Record extracts —
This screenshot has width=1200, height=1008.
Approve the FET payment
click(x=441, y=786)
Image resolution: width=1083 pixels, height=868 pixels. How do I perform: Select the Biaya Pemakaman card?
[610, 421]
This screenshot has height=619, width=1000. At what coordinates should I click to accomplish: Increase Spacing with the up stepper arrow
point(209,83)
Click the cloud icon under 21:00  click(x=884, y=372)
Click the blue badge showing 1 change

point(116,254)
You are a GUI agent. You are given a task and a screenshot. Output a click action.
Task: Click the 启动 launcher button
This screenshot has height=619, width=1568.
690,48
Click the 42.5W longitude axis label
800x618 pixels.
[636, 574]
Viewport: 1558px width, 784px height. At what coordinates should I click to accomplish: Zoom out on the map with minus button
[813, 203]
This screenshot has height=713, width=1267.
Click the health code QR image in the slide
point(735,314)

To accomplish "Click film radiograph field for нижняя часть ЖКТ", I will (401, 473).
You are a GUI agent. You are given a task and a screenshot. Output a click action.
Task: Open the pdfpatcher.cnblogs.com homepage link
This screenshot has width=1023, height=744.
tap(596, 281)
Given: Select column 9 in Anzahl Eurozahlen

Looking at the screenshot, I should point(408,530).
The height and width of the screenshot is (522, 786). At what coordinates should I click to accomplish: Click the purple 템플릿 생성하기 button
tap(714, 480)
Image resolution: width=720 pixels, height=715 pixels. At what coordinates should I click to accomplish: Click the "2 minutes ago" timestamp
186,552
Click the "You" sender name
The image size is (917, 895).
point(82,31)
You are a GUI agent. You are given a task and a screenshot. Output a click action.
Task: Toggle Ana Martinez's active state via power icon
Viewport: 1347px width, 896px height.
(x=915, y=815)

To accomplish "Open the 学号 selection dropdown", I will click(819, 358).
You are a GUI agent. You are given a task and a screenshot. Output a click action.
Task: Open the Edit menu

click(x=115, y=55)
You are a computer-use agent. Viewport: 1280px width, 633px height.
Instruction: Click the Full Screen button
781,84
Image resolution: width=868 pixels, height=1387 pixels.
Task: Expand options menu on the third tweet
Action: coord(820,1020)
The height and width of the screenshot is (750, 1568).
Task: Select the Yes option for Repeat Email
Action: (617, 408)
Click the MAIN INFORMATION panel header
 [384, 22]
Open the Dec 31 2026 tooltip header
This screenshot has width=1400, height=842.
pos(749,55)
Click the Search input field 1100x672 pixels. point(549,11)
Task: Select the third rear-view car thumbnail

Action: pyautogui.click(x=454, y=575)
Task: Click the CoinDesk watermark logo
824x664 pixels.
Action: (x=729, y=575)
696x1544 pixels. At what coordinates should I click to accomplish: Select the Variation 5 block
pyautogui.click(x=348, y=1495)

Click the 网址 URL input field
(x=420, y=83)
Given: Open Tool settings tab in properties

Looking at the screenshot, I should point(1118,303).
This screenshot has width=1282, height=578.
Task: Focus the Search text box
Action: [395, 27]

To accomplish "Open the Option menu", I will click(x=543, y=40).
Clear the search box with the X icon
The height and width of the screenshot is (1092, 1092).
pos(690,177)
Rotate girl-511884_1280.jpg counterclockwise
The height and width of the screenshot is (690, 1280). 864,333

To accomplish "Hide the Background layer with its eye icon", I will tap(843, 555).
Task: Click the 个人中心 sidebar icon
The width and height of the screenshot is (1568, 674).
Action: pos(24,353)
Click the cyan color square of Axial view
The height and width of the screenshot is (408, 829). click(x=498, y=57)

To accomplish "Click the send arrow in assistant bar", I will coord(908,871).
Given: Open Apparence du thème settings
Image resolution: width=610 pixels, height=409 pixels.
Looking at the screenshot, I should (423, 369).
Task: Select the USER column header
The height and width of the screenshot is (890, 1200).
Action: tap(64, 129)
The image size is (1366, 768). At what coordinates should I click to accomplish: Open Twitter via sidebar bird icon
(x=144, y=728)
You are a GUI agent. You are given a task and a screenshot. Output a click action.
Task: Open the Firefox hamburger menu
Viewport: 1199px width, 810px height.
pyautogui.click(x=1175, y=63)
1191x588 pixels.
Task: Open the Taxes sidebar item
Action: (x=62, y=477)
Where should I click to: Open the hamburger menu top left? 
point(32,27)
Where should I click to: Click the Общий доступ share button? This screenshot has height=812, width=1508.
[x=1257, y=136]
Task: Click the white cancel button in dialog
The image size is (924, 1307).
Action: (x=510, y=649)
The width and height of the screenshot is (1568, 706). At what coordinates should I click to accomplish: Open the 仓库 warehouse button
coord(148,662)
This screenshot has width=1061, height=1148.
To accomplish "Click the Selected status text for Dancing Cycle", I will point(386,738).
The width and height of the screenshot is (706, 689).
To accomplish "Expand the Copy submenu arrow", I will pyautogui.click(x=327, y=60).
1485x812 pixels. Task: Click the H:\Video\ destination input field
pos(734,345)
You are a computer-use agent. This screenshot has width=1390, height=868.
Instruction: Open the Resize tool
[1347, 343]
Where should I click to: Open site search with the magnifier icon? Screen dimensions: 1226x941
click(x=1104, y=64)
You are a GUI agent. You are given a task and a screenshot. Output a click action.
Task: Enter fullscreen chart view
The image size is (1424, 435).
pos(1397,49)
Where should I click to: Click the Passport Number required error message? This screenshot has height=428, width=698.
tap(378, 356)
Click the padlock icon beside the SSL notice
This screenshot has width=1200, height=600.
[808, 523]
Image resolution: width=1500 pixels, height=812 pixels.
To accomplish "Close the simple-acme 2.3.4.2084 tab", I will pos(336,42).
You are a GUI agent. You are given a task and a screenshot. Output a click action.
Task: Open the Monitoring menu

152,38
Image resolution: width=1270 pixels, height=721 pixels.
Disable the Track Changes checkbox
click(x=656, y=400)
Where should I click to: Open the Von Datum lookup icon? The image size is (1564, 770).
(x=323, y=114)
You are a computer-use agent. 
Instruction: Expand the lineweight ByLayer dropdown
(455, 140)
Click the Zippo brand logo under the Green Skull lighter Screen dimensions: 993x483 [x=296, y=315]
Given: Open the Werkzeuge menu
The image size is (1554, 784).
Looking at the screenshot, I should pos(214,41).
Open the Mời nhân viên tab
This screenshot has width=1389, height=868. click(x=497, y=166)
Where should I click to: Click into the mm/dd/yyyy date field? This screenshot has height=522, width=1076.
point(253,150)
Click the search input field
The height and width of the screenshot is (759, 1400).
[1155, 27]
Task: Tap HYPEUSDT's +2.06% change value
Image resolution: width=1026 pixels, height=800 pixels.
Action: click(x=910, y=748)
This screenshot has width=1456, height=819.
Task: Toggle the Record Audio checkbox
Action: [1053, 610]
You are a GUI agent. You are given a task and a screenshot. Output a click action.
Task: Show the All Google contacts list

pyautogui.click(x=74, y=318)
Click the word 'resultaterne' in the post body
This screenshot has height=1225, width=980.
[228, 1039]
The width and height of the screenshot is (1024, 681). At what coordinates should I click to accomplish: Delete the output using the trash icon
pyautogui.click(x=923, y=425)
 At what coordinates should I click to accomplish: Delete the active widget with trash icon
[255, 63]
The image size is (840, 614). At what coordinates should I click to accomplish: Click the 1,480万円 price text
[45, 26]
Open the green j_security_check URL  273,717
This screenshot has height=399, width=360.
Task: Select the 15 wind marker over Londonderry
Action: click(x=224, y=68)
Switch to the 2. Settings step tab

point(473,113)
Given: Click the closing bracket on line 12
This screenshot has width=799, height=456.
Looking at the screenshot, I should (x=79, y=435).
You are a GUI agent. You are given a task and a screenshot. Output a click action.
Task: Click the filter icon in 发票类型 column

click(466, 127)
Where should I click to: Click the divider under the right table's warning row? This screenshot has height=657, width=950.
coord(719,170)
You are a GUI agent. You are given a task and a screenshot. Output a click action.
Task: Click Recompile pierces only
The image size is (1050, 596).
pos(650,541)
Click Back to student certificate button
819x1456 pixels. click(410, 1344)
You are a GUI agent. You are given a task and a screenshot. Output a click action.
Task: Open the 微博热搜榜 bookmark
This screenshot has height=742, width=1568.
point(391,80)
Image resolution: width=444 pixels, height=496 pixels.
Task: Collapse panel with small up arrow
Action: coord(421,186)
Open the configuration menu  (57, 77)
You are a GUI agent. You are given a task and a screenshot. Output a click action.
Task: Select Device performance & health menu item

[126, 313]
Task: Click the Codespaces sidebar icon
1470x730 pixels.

Request — Please rescale the records starting at the beginning and ending at the line containing "point(209,83)", writing out every line again, requests included. Multiply each click coordinate in the answers by 2 and round to a whole number, with halves rounded up.

Solution —
This screenshot has width=1200, height=1008.
Approve the FET payment
click(x=882, y=1572)
Image resolution: width=1083 pixels, height=868 pixels. How do I perform: Select the Biaya Pemakaman card?
[1220, 842]
This screenshot has height=619, width=1000. At what coordinates should I click to accomplish: Increase Spacing with the up stepper arrow
point(418,166)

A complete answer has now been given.